Lisa Vegan Me too. And on other reviews as well. Usually, these come to my inbox.


message 18: by Jemidar (new) - added it

Jemidar I think I got this exact one in my inbox just a few weeks ago.


message 19: by Lisa (new)

Lisa Vegan I did as well. It's never ending, although Goodreads does delete the accounts as they see them. Unfortunately, they can't prevent the new accounts that get started, not until their posts are flagged, and you have to leave up the posts and private messages. If you delete them, Goodreads can't see them, even if they've been flagged. It's a pain.


message 20: by Kim (new) - rated it 5 stars

Kim I also received the same message (or a very similar one) as a PM a few weeks ago. I've flagged it too. Given that you can't just post a comment on a number of reviews simultaneously (and this one is on more than one review), you have to wonder at the spammer's strategy. I can't begin to imagine why she (??) thought that I'd be a good prospect!


message 21: by Lisa (new)

Lisa Vegan Kim, I think they just message as many people as they possibly can. I don't think they bother learning about them to see if they're easy marks.

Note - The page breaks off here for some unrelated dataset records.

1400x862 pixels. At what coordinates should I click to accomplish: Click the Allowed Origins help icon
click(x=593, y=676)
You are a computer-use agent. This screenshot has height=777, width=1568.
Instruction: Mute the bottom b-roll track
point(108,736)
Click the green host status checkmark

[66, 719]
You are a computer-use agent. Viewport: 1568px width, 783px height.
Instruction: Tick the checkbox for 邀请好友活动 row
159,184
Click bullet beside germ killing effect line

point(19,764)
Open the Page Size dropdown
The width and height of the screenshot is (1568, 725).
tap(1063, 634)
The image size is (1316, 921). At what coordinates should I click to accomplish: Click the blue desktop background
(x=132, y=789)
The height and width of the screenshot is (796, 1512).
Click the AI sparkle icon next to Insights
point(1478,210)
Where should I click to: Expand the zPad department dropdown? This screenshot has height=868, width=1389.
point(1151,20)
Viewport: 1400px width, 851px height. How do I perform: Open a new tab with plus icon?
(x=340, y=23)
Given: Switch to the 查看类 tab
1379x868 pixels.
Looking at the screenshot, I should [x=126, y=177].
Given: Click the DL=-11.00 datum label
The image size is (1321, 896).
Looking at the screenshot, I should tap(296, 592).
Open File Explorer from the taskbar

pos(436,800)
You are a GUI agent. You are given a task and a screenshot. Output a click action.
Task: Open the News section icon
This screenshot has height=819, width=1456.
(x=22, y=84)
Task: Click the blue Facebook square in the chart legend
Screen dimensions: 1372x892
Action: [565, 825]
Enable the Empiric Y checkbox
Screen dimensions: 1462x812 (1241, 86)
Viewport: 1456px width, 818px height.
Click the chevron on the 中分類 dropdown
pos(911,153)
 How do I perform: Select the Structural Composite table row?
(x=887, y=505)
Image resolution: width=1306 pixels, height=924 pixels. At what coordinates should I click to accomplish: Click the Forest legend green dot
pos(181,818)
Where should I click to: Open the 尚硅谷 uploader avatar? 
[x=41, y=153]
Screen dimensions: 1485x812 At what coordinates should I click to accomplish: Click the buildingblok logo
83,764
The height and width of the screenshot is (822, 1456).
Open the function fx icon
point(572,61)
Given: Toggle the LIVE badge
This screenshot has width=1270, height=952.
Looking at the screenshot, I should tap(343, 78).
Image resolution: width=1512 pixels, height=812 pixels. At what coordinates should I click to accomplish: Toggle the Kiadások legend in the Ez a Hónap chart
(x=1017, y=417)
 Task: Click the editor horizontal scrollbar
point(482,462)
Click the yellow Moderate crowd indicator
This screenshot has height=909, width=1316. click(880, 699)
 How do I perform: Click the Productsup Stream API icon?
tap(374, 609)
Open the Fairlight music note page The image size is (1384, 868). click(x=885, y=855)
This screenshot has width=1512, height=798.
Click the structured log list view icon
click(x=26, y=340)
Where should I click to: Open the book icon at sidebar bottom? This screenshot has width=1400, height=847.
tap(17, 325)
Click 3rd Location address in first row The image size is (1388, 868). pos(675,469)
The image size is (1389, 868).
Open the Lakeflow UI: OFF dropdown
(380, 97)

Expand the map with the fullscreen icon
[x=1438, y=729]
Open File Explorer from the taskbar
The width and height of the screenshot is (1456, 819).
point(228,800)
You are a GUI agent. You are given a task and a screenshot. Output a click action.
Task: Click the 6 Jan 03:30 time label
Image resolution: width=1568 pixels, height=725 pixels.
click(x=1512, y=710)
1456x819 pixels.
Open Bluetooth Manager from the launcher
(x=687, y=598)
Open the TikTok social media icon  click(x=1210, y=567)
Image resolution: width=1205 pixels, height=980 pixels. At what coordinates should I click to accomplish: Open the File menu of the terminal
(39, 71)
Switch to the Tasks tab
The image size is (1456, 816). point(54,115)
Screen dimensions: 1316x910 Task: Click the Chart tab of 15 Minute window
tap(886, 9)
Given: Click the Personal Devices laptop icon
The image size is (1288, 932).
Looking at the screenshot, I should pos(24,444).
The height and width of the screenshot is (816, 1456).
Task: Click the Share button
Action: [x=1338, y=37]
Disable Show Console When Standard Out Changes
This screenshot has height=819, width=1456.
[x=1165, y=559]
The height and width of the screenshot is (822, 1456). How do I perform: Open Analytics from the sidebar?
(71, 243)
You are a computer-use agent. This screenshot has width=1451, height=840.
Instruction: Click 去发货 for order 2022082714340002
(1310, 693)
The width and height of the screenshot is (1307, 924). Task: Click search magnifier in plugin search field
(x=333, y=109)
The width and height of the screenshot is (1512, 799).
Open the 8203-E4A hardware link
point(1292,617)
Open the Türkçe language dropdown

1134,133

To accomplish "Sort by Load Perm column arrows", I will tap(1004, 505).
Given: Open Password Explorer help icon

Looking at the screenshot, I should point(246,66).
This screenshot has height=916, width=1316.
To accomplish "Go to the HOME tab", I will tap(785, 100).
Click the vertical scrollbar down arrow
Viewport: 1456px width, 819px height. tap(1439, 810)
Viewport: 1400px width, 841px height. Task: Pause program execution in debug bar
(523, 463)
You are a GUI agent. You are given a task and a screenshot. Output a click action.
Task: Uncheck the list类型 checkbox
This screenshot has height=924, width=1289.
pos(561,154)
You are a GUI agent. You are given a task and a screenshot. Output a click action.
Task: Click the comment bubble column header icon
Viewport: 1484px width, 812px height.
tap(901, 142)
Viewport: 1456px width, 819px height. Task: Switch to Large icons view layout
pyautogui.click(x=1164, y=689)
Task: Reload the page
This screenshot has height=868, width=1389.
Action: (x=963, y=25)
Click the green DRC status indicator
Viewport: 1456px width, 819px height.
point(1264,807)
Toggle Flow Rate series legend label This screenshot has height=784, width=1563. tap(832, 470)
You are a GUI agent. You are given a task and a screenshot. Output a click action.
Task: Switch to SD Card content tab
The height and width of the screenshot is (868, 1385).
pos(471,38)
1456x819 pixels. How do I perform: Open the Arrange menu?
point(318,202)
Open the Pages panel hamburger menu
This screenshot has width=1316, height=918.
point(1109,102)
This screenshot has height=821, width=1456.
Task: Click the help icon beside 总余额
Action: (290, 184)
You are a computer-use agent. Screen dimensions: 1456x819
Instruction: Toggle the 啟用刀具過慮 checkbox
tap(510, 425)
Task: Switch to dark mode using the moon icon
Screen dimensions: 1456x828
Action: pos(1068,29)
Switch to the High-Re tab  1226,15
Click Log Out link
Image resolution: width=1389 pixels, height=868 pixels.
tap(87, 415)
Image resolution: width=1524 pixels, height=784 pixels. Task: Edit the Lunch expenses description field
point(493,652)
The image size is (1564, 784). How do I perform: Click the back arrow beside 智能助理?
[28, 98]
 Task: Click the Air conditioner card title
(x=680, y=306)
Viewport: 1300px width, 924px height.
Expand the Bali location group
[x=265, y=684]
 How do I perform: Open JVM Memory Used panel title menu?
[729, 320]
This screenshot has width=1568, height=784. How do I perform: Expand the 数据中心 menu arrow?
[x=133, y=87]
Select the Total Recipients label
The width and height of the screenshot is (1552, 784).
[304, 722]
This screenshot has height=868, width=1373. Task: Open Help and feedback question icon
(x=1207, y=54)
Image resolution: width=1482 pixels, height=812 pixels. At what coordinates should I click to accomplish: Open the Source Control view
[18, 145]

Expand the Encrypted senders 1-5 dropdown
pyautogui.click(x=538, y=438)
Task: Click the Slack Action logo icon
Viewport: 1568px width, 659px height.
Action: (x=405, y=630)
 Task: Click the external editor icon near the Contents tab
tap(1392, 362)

message 22: by Kim (new) - rated it 5 stars

Kim Maciek wrote: "Great review of the book! It's interesting to see how many readers approach it. I wasn't too thrilled - probably because I prefer the earlier works by McEwan which are more grisly and disturning."

Thanks Maciek. I don't really know why I took to this novel as much as I did. I didn't really expect to. It may just be that the audiobook format really worked for me. I love listening to Juliet Stevenson. I'd listen to her reading the bus timetable!


message 23: by [deleted user] (new)

Lisa wrote: "Kim, I think they just message as many people as they possibly can. I don't think they bother learning about them to see if they're easy marks."

A friend and her friend both got the email today, as well as this post on their reviews of Sweet Tooth. *weird*


message 24: by Lisa (new)

Lisa Vegan Since they can keep making new accounts, this will always be an issue. As long as we flag them, Goodreads acts immediately to delete their accounts. Weird, indeed. They must get some hits or they wouldn't keep using the tactic.


message 25: by Lee (new) - added it

Lee Awesome review, Kim! I love his writing and look forward to reading this.


Elizabeth I too have just finished listening to Juliet Stevenson read this to me. Your review says much that I feel, but much more articulately than I would have!

Thanks for taking the care to express it so well. Especially: "This is not an espionage novel, notwithstanding the plot. It’s a novel about the process of writing and the process of reading, about the control of the narrative in a novel and about relationship between writers and readers. It’s also about truth, deception and trust. These metafiction aspects of the work are what I love most of all." Most helpful synopsis of Sweet Tooth I've read.